Use an alert to trigger an Azure Automation runbook

You can use Azure Monitor to monitor base-level metrics and logs for most services in Azure. You can call Azure Automation runbooks by using action groups to automate tasks based on alerts. This article shows you how to configure and run a runbook by using alerts.

Prerequisites

Alert types

You can use automation runbooks with three alert types:

  • Common alerts
  • Activity log alerts
  • Near-real-time metric alerts

Note

The common alert schema standardizes the consumption experience for alert notifications in Azure. Historically, the three alert types in Azure (metric, log, and activity log) have had their own email templates, webhook schemas, etc. To learn more, see Common alert schema.

When an alert calls a runbook, the actual call is an HTTP POST request to the webhook. The body of the POST request contains a JSON-formated object that has useful properties that are related to the alert. The following table lists links to the payload schema for each alert type:

Alert Description Payload schema
Common alert The common alert schema that standardizes the consumption experience for alert notifications in Azure today. Common alert payload schema.
Activity log alert Sends a notification when any new event in the Azure activity log matches specific conditions. For example, when a Delete VM operation occurs in myProductionResourceGroup or when a new Azure Service Health event with an Active status appears. Activity log alert payload schema
Near real-time metric alert Sends a notification faster than metric alerts when one or more platform-level metrics meet specified conditions. For example, when the value for CPU % on a VM is greater than 90, and the value for Network In is greater than 500 MB for the past 5 minutes. Near real-time metric alert payload schema

Because the data that's provided by each type of alert is different, each alert type is handled differently. In the next section, you learn how to create a runbook to handle different types of alerts.

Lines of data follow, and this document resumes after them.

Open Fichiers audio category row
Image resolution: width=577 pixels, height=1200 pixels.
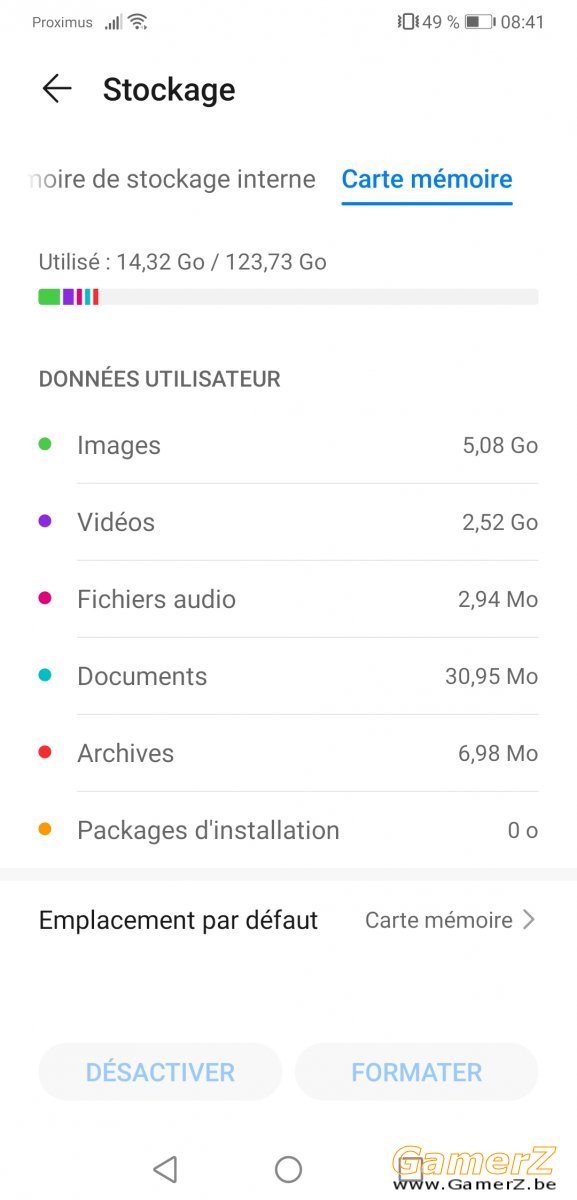pos(288,599)
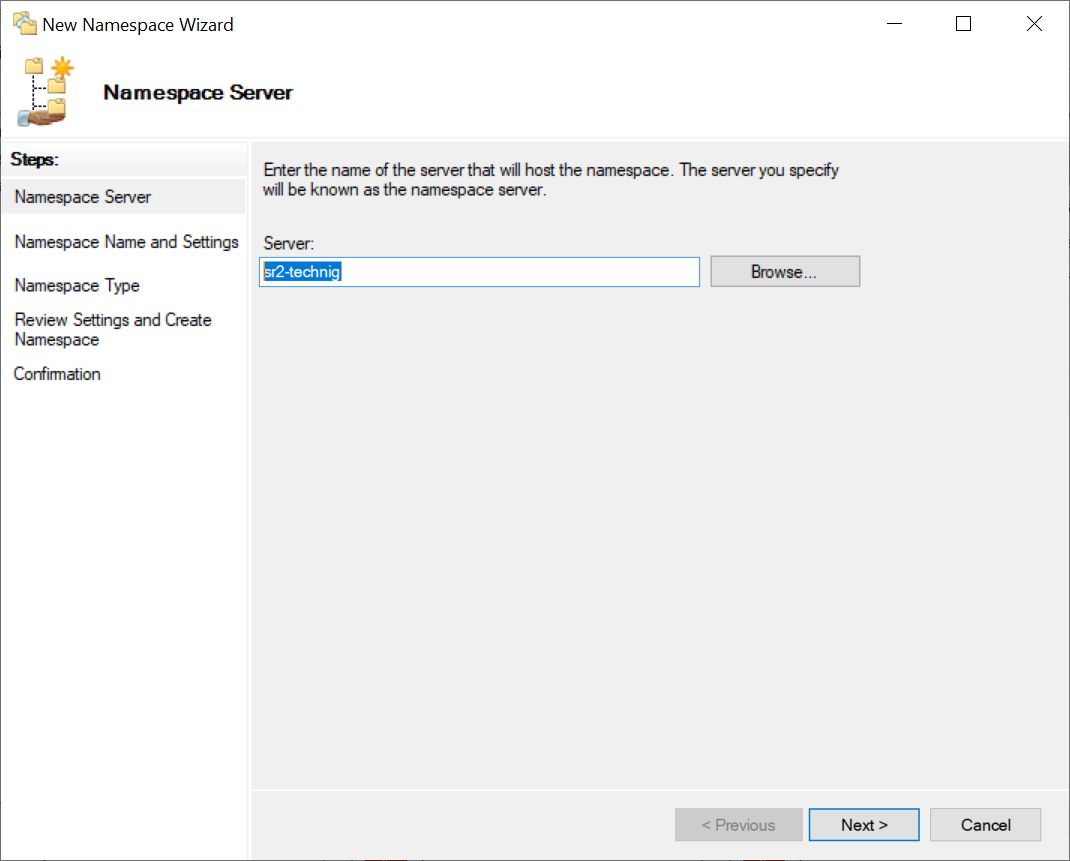
Task: Select the Namespace Server step
Action: click(x=83, y=197)

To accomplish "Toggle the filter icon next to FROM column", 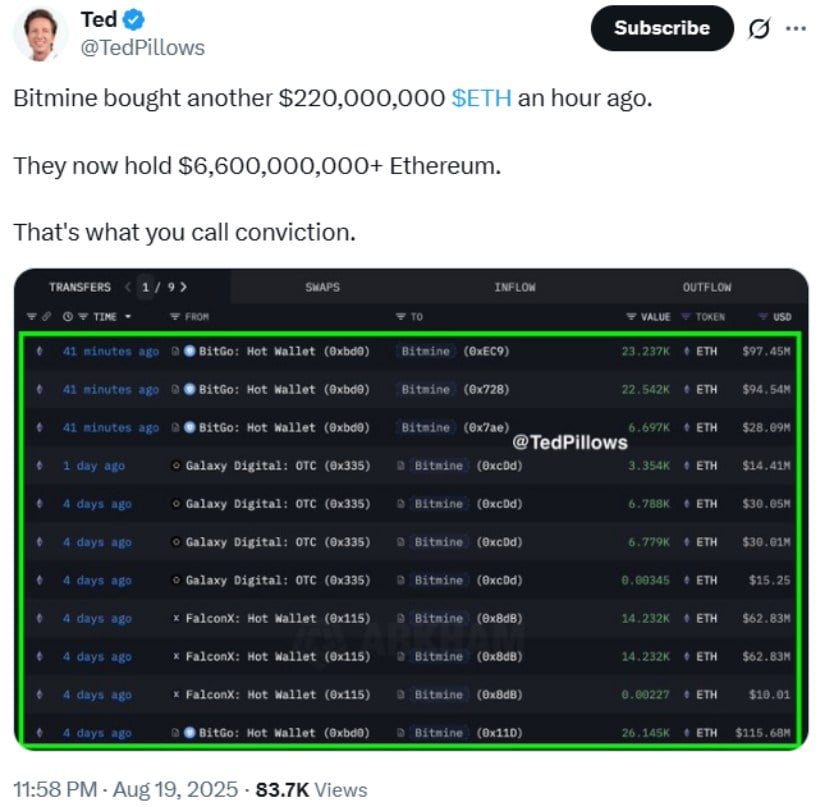I will point(175,317).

Assign permissions to managed identities

Assign permissions to the appropriate managed identity to allow it to stop a virtual machine. The runbook can use either the Automation account's system-assigned managed identity or a user-assigned managed identity. Steps are provided to assign permissions to each identity. The steps below use PowerShell. If you prefer using the Portal, see Assign Azure roles using the Azure portal.

  1. Sign in to Azure interactively using the Connect-AzAccount cmdlet and follow the instructions.

    # Sign in to your Azure subscription
    $sub = Get-AzSubscription -ErrorAction SilentlyContinue
    if(-not($sub))
    {
        Connect-AzAccount
    }
    
    # If you have multiple subscriptions, set the one to use
    # Select-AzSubscription -SubscriptionId <SUBSCRIPTIONID>
    
  2. Provide an appropriate value for the variables below and then execute the script.

    $resourceGroup = "resourceGroup"
    $automationAccount = "AutomationAccount"
    $userAssignedManagedIdentity = "userAssignedManagedIdentity"
    
  3. Use PowerShell cmdlet New-AzRoleAssignment to assign a role to the system-assigned managed identity.

    $SAMI = (Get-AzAutomationAccount -ResourceGroupName $resourceGroup -Name $automationAccount).Identity.PrincipalId
    New-AzRoleAssignment `
        -ObjectId $SAMI `
        -ResourceGroupName $resourceGroup `
        -RoleDefinitionName "DevTest Labs User"
    
  4. Assign a role to a user-assigned managed identity.

    $UAMI = (Get-AzUserAssignedIdentity -ResourceGroupName $resourceGroup -Name $userAssignedManagedIdentity)
    New-AzRoleAssignment `
        -ObjectId $UAMI.PrincipalId `
        -ResourceGroupName $resourceGroup `
        -RoleDefinitionName "DevTest Labs User"
    
  5. For the system-assigned managed identity, show ClientId and record the value for later use.

    $UAMI.ClientId
    

Create a runbook to handle alerts

To use Automation with alerts, you need a runbook that manages the alert JSON payload that's passed to the runbook. The following example runbook must be called from an Azure alert.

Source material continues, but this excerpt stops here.